- Opening Delimiter -

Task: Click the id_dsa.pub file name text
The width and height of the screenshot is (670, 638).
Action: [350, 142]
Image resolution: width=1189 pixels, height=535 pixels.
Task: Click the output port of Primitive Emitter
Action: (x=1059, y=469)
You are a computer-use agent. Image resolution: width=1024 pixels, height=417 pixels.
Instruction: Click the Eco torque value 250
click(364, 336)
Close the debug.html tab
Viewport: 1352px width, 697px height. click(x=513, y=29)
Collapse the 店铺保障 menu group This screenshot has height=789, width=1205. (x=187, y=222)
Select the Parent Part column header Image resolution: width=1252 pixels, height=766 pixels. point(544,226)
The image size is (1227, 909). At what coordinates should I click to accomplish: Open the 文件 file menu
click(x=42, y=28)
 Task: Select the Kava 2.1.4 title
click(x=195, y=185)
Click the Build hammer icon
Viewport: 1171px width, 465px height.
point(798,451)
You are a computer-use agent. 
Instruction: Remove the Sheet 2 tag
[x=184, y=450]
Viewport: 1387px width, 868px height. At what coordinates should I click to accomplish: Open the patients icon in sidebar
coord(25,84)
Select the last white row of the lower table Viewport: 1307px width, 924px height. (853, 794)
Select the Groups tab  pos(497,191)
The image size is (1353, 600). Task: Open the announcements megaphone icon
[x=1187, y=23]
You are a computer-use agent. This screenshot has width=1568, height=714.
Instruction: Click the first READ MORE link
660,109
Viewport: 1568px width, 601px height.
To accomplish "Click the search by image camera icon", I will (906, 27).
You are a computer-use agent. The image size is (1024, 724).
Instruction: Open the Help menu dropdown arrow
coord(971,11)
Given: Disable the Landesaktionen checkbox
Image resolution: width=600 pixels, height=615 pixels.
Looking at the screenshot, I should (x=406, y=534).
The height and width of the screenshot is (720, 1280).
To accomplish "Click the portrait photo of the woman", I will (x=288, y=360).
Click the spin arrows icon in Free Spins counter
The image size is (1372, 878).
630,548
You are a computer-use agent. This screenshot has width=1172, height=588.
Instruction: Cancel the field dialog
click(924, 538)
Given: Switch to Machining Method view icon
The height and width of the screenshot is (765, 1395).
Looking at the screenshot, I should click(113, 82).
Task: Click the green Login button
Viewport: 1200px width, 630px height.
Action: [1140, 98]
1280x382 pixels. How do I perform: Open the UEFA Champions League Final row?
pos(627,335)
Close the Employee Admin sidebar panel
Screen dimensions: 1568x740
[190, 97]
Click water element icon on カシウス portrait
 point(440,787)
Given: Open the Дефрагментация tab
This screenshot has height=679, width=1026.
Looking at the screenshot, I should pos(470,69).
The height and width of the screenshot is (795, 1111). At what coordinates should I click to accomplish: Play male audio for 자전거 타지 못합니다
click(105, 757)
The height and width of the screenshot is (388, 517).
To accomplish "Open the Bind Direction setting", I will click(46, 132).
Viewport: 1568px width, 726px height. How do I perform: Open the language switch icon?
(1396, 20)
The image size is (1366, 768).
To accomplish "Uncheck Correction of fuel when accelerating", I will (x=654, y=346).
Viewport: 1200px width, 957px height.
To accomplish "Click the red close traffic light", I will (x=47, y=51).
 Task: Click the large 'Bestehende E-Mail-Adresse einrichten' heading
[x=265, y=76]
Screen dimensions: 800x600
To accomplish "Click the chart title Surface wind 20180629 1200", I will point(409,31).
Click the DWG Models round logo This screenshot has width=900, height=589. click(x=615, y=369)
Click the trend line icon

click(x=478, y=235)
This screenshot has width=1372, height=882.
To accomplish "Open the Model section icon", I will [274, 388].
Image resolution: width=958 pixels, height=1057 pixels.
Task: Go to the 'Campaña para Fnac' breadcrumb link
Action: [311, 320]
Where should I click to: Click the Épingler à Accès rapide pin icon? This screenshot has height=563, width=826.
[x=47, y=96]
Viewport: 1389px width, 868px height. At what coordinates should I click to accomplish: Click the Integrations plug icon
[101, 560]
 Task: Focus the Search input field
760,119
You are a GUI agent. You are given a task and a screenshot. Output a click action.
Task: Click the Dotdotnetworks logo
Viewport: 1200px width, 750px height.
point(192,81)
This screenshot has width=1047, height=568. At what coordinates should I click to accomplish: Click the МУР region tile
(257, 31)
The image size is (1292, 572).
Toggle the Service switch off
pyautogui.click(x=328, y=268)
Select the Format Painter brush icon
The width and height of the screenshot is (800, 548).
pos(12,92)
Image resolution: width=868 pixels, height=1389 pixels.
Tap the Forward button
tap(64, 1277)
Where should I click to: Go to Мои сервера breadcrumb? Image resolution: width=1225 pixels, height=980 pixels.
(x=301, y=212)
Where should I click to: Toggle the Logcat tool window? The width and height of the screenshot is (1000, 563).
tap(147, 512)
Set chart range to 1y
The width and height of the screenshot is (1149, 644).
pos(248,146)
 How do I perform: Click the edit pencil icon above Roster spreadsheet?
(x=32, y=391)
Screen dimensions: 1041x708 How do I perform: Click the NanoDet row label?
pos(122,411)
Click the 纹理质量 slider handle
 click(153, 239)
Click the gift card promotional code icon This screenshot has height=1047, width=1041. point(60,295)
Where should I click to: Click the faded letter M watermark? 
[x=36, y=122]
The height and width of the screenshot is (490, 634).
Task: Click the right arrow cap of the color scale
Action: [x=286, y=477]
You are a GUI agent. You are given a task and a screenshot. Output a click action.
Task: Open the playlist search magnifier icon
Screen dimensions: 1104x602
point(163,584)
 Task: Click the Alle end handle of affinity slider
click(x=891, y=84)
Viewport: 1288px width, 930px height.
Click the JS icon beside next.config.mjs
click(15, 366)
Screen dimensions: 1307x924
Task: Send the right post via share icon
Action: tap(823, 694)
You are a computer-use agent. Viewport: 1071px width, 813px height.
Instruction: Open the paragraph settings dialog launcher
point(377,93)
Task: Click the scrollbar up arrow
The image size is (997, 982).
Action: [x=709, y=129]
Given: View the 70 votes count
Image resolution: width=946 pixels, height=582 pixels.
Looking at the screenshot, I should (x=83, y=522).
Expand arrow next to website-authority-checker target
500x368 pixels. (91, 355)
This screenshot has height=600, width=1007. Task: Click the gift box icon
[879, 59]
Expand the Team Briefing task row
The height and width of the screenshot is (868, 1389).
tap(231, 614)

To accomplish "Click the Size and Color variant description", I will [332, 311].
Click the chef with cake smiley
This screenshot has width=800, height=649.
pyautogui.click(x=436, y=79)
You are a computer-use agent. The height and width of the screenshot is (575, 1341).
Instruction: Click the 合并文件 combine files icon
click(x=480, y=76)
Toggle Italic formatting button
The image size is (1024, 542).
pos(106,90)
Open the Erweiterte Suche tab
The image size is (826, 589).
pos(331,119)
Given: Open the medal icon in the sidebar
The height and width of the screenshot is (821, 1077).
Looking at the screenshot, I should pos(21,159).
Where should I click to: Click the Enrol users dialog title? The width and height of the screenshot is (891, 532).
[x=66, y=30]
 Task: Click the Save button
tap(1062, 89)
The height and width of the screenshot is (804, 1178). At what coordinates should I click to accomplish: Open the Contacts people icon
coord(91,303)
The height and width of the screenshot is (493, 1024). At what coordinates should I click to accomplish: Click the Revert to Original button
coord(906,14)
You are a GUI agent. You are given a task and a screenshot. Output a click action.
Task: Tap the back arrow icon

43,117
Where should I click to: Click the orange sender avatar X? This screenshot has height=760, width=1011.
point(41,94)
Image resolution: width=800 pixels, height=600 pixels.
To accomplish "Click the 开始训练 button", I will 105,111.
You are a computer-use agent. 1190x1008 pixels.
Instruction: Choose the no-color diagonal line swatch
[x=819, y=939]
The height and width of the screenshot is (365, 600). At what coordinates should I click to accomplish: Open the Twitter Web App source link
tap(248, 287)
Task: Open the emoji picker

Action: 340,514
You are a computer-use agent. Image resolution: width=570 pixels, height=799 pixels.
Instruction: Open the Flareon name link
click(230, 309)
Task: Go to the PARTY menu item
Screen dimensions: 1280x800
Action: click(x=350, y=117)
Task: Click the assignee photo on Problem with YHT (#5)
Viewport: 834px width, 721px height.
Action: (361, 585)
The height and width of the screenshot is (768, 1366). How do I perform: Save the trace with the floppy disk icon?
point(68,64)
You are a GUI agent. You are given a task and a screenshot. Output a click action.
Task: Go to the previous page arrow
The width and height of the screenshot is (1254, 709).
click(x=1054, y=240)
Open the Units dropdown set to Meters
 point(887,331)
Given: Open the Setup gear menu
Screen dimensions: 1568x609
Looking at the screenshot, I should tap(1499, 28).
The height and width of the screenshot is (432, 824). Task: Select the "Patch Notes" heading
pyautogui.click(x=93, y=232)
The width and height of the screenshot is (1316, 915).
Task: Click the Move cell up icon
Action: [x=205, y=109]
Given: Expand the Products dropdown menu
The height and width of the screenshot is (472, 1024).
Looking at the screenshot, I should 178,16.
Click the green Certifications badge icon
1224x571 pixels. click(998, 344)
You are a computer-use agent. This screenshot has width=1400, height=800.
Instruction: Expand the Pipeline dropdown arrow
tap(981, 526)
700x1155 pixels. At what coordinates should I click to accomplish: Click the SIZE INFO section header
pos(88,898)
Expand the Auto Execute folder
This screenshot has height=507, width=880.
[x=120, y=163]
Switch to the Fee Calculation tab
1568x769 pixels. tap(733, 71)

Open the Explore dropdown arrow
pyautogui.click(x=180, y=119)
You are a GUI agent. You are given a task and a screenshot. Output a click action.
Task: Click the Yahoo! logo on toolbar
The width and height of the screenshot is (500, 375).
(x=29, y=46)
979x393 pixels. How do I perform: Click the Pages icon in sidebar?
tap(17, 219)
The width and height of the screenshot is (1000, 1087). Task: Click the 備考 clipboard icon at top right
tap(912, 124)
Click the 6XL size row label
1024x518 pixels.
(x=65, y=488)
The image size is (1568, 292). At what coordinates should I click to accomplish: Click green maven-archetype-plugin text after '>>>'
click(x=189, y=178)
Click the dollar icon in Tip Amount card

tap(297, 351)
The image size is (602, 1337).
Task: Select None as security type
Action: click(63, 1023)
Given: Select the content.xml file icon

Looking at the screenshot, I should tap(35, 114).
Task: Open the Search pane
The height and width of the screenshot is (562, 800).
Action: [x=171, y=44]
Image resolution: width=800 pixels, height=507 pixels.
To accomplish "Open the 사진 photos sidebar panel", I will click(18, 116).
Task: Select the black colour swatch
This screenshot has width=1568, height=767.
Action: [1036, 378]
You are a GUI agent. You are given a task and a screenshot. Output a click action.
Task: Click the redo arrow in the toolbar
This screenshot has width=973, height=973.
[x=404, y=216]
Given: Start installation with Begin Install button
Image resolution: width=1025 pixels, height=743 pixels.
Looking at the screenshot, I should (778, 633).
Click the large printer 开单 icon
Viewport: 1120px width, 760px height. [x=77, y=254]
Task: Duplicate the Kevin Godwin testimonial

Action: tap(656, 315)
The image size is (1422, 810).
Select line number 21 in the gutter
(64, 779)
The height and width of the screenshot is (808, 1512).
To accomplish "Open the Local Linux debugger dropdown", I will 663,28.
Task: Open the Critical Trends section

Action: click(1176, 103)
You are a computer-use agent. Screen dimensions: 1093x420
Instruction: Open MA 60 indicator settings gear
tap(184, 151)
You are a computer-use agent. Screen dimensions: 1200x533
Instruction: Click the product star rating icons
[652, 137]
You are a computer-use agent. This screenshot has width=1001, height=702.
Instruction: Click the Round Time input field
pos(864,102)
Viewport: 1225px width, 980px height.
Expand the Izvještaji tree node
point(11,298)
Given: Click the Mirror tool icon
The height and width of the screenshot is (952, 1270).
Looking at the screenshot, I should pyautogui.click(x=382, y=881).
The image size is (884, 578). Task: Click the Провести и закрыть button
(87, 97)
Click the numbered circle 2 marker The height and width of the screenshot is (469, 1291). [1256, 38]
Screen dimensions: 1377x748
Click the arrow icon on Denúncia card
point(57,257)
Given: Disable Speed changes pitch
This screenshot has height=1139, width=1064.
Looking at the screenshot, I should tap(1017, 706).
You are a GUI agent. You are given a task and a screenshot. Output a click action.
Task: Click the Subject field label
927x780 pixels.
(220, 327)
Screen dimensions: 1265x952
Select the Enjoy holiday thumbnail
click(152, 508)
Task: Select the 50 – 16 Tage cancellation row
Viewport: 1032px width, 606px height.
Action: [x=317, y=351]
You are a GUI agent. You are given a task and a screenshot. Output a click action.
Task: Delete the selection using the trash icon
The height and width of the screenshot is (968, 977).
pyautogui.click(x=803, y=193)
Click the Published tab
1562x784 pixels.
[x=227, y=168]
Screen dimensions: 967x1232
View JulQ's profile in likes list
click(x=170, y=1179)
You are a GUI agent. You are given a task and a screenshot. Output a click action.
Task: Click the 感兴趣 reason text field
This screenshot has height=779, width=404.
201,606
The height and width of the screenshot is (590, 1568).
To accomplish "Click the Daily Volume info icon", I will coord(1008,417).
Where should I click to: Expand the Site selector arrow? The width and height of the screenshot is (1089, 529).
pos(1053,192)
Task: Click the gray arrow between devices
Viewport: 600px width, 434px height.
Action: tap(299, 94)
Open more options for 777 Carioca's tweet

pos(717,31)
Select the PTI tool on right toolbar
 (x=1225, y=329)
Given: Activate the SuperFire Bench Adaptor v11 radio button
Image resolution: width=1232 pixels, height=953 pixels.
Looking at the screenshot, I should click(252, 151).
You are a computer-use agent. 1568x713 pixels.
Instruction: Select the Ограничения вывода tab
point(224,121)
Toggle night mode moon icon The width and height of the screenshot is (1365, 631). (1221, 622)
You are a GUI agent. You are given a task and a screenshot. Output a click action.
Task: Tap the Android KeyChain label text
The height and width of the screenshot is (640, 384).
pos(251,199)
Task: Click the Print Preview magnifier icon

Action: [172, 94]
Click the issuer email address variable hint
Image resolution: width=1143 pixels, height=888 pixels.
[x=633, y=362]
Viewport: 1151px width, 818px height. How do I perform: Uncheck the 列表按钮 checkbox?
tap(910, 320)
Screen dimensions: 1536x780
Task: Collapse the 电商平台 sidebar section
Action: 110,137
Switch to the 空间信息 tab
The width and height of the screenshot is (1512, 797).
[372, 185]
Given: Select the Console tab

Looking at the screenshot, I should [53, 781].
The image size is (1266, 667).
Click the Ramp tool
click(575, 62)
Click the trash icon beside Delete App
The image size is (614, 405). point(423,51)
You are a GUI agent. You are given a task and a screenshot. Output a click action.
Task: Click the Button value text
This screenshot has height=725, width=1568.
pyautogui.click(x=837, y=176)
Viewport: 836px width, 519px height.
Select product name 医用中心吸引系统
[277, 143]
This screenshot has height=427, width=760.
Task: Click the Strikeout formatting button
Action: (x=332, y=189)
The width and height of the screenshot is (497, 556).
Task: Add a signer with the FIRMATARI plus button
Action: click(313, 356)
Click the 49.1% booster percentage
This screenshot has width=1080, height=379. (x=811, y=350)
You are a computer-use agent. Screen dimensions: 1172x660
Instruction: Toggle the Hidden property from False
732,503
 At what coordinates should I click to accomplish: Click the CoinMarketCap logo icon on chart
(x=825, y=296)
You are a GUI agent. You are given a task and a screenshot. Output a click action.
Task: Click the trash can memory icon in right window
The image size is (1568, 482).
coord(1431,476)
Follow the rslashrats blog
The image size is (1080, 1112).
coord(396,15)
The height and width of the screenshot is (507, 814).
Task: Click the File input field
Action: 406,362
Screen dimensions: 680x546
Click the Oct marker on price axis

- Closing Delimiter -

● TASK DESCRIPTION
Give back, word for word, only the lines from the one containing "Task: Click the trash" through the closing line of the entries.

● ANSWER SECTION
Task: Click the trash can memory icon in right window
The image size is (1568, 482).
coord(1431,476)
Follow the rslashrats blog
The image size is (1080, 1112).
coord(396,15)
The height and width of the screenshot is (507, 814).
Task: Click the File input field
Action: 406,362
Screen dimensions: 680x546
Click the Oct marker on price axis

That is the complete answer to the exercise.